-------- SOURCE PASSAGE
Further investigation needed separation of metallic silver from silver(I) ions. In order to distinguish between both in the different steps of the reduction, ammonia solubility was used to extract silver(I)-ions in a silver diamine complex. A 5% ammonia solution was used for the extraction of differently treated specimen (Table 1). The extraction solution was then acidified to a concentration of 5% HNO3 for further analysis by F-AAS. Resulting high silver values in the extraction solution indicated a good solubility of the impregnation and thus, the occurrence of silver(I). Resulting low silver values in the extraction solution indicated an insoluble silver species, i.e., metallic silver adsorbed to the textile surface. The treatment conditions and results are listed in Table 1.

Table 1 Extractable silver content from silver citrate impregnated Lyocell specimens with different treatment conditions.
Specimen Treatment after silver citrate formation on fabric Mass percent silver extracted from specimen (%)
----------------
• PROBLEMS:
(1) Answer these questions using the passage on silver extraction.
(a) What concentration of ammonia solution was used for the extraction?
(b) To what concentration of HNO3 was the extraction solution acidified?
(c) What did low silver values in the extraction solution indicate?
(2) Reproduce the passage on silver extraction starting at "Table 1 Extractable" and ending at "from specimen (%)", with "Lyocell" replaced by "viscose".
(3) List every form or compound of silver named in the passage on silver extraction.
-------- GIVEN DATA
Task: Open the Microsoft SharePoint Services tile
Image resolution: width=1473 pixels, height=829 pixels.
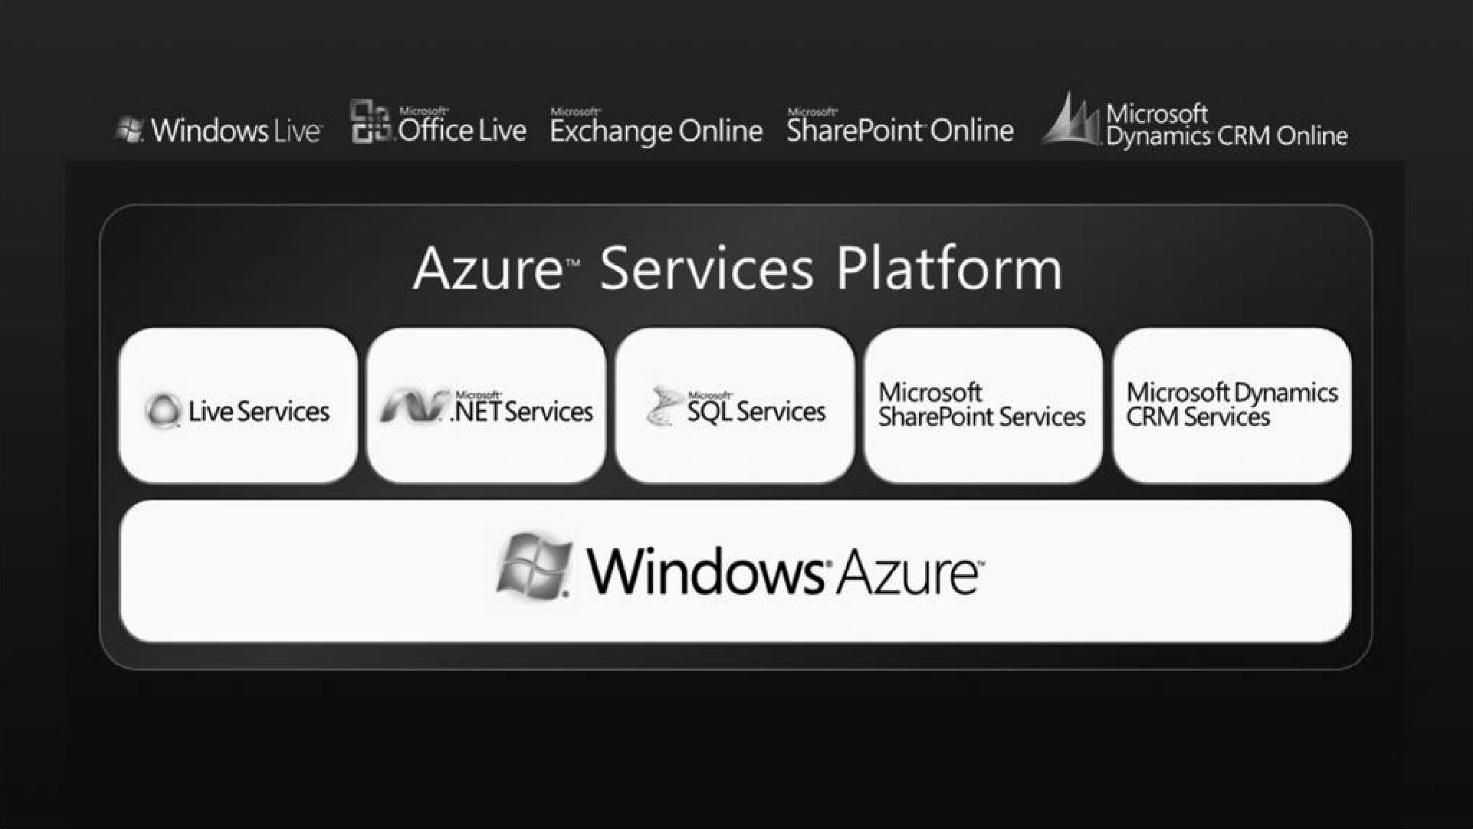Action: [983, 406]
----------------
• PROBLEM SOLUTIONS:
(1)
(a) A 5% ammonia solution.
(b) 5% HNO3.
(c) An insoluble silver species, i.e., metallic silver adsorbed to the textile surface.

(2)
Table 1 Extractable silver content from silver citrate impregnated viscose specimens with different treatment conditions.
Specimen Treatment after silver citrate formation on fabric Mass percent silver extracted from specimen (%)

(3)
metallic silver
silver(I) ions
silver diamine complex
silver citrate